S3 was the highly immunocompetent subtype among the four subtypes, showing a high intensity of macrophage regulation, lymphocyte infiltration signature score, IFN-gamma response. Macrophages are the major immune cells that express PD-L1 in tumors, and tumors rich in PD-L1 TAM exhibit an activated immune state with high levels of immune-related gene expression that may contribute to ICI therapy50,51,52. Macrophages are the major immune cells that express PD-L1 in tumors, and tumors rich in PD-L1 TAM exhibit an activated immune state with high levels of immune-related gene expression that may contribute to ICI therapy53. High levels of IFN-γ-related gene expression signatures are an important feature of tumors that respond to PD-1 checkpoint blockade54. Moreover, immune score, adaptive immunity score and innate immunity score HLA molecules encoding MHC proteins also showed the highest levels in S3, indicating that the S3 had a higher immunogenicity and was more easily recognized by the immune system and elicits an immune response. Down-regulation of MHC class I molecules on tumor cells is an important mechanism of immune escape and acquired ICI resistance. Increasing the expression of MHC class I proteins helps to improve or restore anti-tumor cell immunity, so as to obtain clinical benefits55. These pieces of evidence all support a favorable response of S3 to ICI therapy. Our results obtained by TIDE analysis also did indicate that S3 had the highest response rate to ICI treatment. To unblock immune checkpoints in tumors, immune cross-presentation in the organism is crucial. Hammerich et al.56 noted that adsorption and induction of cross-initiated Dendritic Cells in tumors could enable anti-tumor killing T cell responses and immune checkpoint blockade. Intra-tumor Dendritic Cells enhance T cell responses and glioma rejection57. DCs in the TME play a key role in mediating the response to ICI drugs58. Quantitative expansion and activation of DCs promote the effectiveness of ICI treatment response59. A high abundance of Dendritic Cells was found in S3. The TIDE score indicated that the S3 subtype was less prone to immune escape after receiving immunotherapy.

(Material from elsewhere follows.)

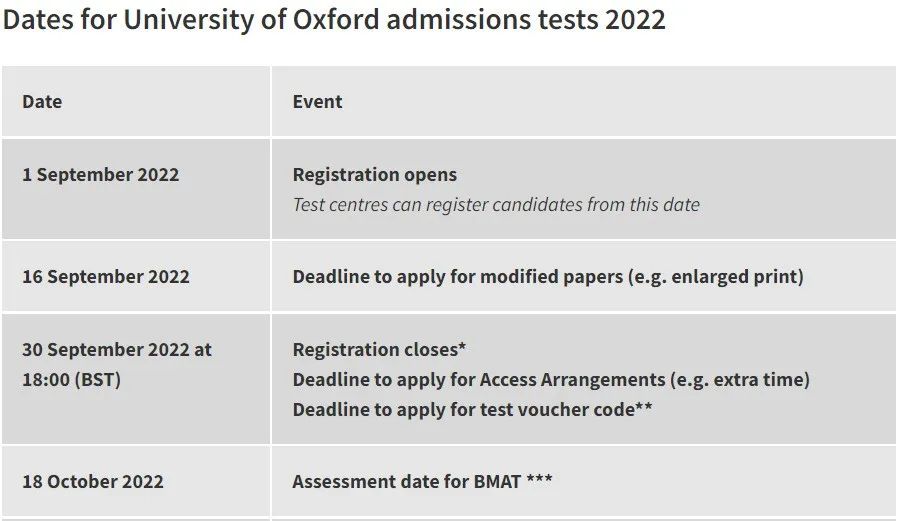Viewport: 898px width, 521px height.
Task: Click the "Assessment date for BMAT" text
Action: pos(406,482)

Interestingly, the lowest TIDE score and the highest immunotherapy response were observed in S1. In our study, S1 did not have significantly activated biological pathways and showed low proliferative properties, which might account for its high response to immunotherapy.

We recognized some limitations of our study. The cohort studied presented predominantly white data, and the results may not necessarily apply to other races, and larger validation in more races is needed. GBM also has intratumor heterogeneity, which needs to be dissected by single-cell sequencing technology, which will facilitate a more complete and accurate intratumor classification. Subsequently, animal experiments are also a necessary step.

Collectively, we reported a new classification of GBM, which divided GBM into four subtypes, each with its own specific molecular features and showing varying degrees of response rates to immunotherapy. In addition, a prediction model with high accuracy was tailored for particularly important subtypes, providing a reference for specific and potentially targetable markers for subtype.